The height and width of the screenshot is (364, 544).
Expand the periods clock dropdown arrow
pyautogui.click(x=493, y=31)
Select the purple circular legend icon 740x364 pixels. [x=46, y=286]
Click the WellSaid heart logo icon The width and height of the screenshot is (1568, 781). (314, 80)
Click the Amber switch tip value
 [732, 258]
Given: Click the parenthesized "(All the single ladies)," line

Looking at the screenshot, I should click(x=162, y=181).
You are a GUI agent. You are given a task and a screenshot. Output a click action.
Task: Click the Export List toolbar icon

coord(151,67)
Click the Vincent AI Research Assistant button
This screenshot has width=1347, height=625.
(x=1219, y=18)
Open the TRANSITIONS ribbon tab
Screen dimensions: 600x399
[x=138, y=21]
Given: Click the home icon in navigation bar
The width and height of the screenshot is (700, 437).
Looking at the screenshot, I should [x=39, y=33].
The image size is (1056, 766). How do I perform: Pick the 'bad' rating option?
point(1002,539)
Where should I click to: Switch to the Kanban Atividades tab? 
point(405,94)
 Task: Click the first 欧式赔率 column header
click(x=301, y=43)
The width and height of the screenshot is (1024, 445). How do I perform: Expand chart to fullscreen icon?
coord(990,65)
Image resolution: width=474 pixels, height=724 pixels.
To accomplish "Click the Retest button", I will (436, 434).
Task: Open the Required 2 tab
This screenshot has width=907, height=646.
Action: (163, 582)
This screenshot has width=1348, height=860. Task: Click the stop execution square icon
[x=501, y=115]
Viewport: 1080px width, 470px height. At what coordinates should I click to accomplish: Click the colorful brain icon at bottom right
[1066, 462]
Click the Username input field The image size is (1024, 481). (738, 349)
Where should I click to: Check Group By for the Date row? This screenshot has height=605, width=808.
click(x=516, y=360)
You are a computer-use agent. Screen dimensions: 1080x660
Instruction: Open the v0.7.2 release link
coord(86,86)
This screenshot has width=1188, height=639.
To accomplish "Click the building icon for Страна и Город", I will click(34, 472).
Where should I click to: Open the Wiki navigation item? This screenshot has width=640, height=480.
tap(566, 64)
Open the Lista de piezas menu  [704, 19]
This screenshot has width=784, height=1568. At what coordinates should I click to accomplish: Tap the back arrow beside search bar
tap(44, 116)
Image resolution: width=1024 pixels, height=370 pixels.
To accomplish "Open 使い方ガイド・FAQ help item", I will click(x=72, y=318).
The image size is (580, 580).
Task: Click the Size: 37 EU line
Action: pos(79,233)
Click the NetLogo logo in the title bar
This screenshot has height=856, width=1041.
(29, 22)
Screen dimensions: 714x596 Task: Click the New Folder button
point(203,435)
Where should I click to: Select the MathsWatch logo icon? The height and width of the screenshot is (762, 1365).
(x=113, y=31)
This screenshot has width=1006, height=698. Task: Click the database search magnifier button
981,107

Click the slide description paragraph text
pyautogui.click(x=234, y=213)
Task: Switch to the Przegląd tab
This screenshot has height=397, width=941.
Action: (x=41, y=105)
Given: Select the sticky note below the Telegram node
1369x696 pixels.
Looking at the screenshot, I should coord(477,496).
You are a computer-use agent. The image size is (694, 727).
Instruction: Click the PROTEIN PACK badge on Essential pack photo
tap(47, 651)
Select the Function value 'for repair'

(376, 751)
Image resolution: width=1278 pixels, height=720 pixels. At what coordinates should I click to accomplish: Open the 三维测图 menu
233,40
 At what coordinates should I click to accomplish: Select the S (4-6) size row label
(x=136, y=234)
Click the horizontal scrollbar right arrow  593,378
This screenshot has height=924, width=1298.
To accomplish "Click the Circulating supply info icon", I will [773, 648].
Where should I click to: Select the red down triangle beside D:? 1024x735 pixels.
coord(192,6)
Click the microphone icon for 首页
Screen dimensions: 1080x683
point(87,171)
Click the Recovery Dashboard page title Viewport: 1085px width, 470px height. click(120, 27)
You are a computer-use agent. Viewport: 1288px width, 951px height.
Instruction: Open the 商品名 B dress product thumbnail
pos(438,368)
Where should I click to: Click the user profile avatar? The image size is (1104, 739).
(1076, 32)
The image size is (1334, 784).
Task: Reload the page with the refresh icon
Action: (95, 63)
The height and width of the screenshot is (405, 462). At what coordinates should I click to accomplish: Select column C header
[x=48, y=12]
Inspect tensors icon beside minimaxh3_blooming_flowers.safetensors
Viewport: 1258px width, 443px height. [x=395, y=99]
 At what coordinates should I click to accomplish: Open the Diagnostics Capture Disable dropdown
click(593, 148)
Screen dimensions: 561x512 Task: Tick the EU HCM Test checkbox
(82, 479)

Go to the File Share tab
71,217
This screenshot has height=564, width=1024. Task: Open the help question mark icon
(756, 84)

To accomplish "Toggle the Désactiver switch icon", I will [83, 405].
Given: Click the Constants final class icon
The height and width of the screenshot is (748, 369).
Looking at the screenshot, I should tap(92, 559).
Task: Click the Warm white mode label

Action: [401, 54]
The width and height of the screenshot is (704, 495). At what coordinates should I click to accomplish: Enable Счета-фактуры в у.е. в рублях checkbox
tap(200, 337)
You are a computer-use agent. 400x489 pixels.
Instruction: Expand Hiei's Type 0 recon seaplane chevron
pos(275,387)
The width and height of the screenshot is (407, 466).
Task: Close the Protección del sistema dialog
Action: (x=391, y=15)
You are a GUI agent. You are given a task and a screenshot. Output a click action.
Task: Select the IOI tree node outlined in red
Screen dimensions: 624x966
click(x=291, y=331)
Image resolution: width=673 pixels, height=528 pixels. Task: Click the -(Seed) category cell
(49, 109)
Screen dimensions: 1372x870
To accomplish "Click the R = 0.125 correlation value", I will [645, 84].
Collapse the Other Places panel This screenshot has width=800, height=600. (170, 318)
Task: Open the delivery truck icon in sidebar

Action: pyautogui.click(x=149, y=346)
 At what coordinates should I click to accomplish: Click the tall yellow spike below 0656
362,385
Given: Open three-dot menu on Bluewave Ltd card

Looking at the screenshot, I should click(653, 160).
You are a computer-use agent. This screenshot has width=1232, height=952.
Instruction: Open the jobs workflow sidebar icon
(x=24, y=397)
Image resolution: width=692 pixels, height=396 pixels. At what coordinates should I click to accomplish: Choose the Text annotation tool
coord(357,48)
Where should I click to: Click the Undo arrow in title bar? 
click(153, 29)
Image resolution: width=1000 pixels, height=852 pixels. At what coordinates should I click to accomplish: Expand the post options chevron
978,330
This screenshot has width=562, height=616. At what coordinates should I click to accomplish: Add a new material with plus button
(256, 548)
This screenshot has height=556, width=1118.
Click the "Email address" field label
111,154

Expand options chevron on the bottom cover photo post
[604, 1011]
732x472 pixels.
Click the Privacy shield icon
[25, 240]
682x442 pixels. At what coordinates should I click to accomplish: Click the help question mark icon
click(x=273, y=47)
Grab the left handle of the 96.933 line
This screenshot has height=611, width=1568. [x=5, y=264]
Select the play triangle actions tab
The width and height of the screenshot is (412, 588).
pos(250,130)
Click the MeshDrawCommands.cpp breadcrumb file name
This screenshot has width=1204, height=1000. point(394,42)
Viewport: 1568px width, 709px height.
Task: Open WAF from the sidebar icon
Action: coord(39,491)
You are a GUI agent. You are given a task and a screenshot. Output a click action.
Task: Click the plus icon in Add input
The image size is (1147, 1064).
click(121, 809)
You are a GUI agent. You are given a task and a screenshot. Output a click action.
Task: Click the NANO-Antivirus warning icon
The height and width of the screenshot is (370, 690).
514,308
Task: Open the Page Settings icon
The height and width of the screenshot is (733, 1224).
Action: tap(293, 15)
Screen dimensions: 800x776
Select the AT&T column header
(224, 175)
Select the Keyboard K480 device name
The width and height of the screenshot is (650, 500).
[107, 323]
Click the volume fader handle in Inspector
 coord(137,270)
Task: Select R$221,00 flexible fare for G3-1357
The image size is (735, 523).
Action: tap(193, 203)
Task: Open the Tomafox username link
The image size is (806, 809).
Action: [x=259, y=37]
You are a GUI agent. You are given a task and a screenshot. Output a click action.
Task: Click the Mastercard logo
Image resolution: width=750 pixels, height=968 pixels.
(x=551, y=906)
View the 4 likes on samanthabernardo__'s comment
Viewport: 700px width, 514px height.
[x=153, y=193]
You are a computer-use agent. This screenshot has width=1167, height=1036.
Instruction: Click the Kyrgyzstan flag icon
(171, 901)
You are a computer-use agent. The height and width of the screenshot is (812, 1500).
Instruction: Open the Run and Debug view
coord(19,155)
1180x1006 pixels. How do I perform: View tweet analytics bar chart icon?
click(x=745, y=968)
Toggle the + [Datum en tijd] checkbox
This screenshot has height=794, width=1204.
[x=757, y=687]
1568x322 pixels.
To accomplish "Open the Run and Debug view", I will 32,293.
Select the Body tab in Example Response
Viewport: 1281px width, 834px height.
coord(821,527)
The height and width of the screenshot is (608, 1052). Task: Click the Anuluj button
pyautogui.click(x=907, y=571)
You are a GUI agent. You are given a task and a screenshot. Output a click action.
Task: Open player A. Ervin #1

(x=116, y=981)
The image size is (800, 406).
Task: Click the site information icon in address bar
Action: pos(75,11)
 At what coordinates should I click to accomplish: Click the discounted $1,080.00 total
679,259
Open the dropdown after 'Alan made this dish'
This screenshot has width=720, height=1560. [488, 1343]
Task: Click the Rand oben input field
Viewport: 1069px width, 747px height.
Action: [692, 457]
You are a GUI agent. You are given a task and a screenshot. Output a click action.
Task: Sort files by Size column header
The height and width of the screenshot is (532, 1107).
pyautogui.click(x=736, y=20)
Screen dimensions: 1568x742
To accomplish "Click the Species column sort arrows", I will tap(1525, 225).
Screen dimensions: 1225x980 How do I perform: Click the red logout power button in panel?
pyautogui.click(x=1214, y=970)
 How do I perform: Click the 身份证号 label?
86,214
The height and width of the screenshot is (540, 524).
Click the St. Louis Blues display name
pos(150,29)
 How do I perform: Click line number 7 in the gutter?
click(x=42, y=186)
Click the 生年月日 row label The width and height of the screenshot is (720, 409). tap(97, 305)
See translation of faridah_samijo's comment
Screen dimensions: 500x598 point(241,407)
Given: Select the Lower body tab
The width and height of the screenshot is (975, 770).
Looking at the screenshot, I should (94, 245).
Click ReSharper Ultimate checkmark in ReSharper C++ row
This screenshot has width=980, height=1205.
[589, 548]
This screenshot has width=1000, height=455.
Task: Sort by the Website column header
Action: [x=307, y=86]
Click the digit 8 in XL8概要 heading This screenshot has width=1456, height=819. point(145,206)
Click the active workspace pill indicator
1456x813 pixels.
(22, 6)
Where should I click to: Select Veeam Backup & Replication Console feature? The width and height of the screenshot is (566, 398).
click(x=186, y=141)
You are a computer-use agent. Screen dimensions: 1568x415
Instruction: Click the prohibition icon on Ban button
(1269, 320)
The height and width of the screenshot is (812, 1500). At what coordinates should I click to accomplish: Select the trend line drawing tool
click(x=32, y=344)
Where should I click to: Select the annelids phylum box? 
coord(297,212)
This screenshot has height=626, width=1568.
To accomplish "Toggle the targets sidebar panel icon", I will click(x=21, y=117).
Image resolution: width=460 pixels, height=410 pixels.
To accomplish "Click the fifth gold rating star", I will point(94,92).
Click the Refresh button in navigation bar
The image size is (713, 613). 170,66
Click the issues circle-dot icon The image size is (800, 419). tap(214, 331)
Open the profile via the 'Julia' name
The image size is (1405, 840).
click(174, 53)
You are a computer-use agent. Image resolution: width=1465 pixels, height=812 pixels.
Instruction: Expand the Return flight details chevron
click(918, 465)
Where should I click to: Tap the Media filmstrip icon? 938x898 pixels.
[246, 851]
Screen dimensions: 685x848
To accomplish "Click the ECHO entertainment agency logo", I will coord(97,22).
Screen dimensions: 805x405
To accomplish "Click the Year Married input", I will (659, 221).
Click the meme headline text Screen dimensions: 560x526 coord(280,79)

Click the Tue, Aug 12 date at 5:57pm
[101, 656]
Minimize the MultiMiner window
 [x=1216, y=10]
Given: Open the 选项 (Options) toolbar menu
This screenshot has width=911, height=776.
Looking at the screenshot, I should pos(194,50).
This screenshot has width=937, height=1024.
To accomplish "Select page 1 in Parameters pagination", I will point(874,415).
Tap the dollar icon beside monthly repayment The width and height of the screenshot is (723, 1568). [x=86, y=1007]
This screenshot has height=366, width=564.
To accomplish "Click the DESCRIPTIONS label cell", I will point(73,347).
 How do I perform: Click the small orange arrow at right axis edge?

════════

Exercise instructions
Search the records for the string "node" and, wherever a line contains it, please copy that line.

Result of the task
Given: Select the sticky note below the Telegram node
Task: Select the IOI tree node outlined in red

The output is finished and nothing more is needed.